Но в конечном итоге никак нельзя преуменьшить значение позиции, занятой Галеном. Невозможно с уверенностью утверждать, что произошло бы, не займи он столь жесткую и непримиримую позицию, даже ценой непослушания вышестоящих представителей католической церкви, выступавших в защиту убогих и увечных. Но, учитывая склонность нацизма к ужесточению политики при условии слабого сопротивления или вообще отсутствии такового, все же есть основания предполагать, что и после августа 1941 г. выявление и уничтожение больных людей в газовых камерах Хадамара, да и не только Хадамара, все же продолжалось, тем более что в Польшу из рейха направлялся соответствующий «медицинский» персонал. Впоследствии отпали все сомнения на счет того, что нацисты и не думали отказываться от намерений «избавить общество» от тех, кого они считали обузой. Однако начиная с августа 1941 г. этим приходилось заниматься под большим секретом и в не столь широких масштабах. Уж слишком на виду в Германии были душевнобольные, долгосрочные пациенты психиатрических лечебниц и другие классифицированные режимом как «недостойные жизни», чтобы их просто взять да изолировать, а потом и уничтожить.

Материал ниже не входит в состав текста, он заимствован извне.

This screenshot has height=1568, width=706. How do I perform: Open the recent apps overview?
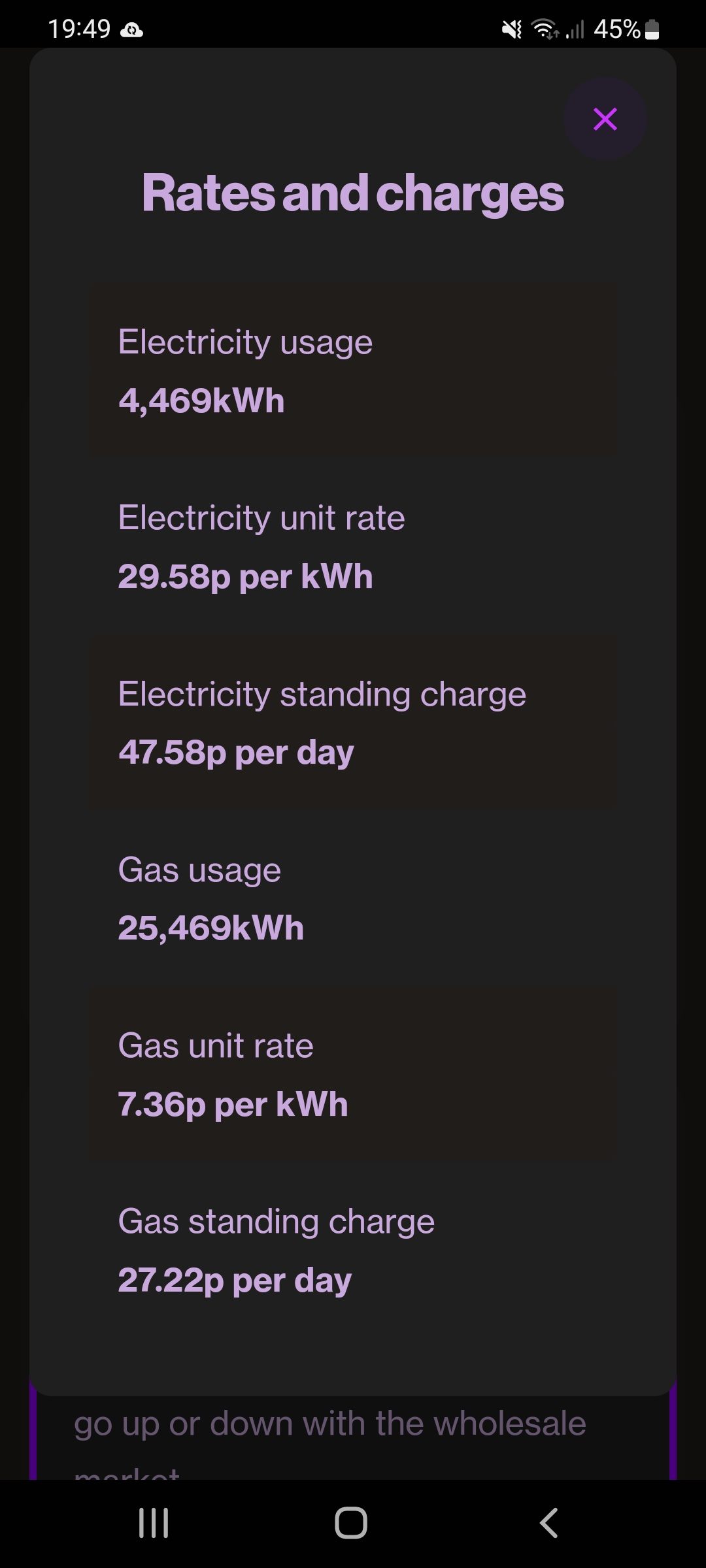(154, 1523)
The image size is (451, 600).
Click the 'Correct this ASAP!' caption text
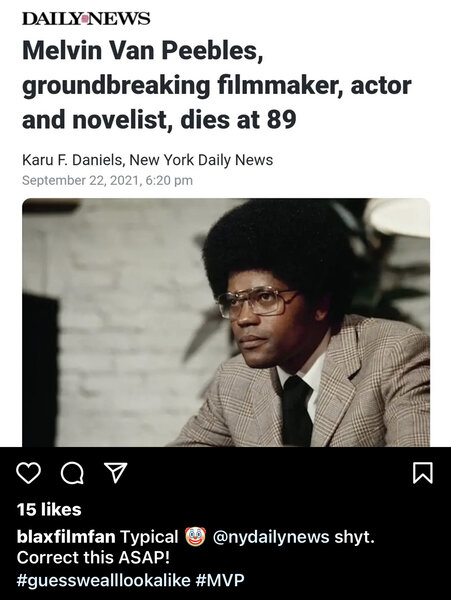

Увы, но в совершенно ином положении оказались другие преследуемые группы в немецком обществе, такие как цыгане или евреи. Гален о них и словом не обмолвился, как, впрочем, и другие представители церкви за редким исключением. Урок, извлеченный Гитлером из всего этого, был таков: нет, массовые убийства кого бы то ни было вполне допустимы, осуществимы и даже необходимы, но лишь до тех пор, пока не надо было давать на это никаких письменных санкций, избавив таким образом себя от ненужной головной боли.
VI
Массовые убийства, захлестнувшие Третий рейх осенью 1939 г. и в Германии, и на оккупированных ею территориях Польши, никак нельзя объяснять лишь как естественные последствия начала войны, от которой, по мнению нацистского руководства, зависела судьба и сам факт дальнейшего существования Германии. Еще менее логично считать их продуктом «варварских методов ведения войны», оправданных противостоянием с не знавшим пощады противником. Вторжение в Польшу происходило в весьма благоприятных для Германии и вермахта условиях, включая даже погодные, да и враг был просто-напросто сметен с пути со снисходительной непринужденностью. Армия вторжения прекрасно понимала, что Польша никакой угрозы существованию Германии не представляет, так что в этом смысле никаких особых идеологических изысков не требовалось. Традиционные уставные взаимоотношения унтер-офицерского и рядового состава вермахта не нуждались в насаждении особой, жесткой, основанной не на традиционном воинском подчинении младшего старшему, а на расовом сознании дисциплины, непривычной и доселе невиданной. Все это еще только предстояло во время вторжения в Советский Союз в июне 1941 г. Другое дело, если речь шла о принципиально новых структурах, таких как СД и СС, как зондер- и эйнзатцкоманды. Эти вступили в страну, выявляя политически нежелательных, расстреливая их или бросая в концентрационные лагеря, уничтожая евреев, хватая на улицах городов людей и отсылая их на принудительные работы в Германию, насаждая в качестве неотъемлемой части ведения войны систематические этнические чистки и депортации огромных групп коренного населения.